(Stored items)
BEGIN

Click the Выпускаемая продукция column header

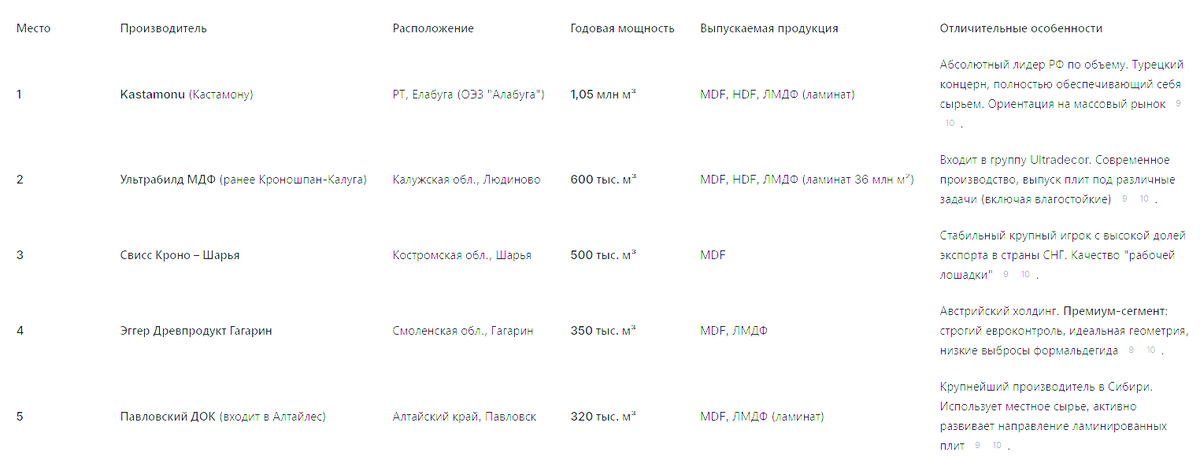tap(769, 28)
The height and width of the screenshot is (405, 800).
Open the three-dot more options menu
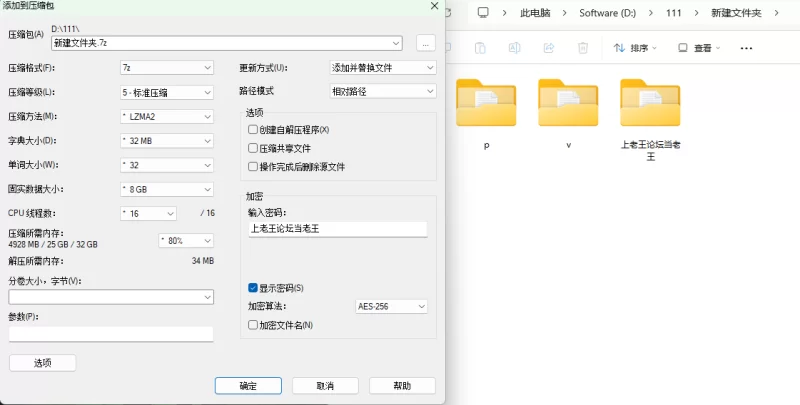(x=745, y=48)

END

* **Assignment**
Your copy should match the data exactly, apart from the images, which are dropped.

* **Solution to the exercise**
Click the Выпускаемая продукция column header

tap(769, 28)
The height and width of the screenshot is (405, 800).
Open the three-dot more options menu
(x=745, y=48)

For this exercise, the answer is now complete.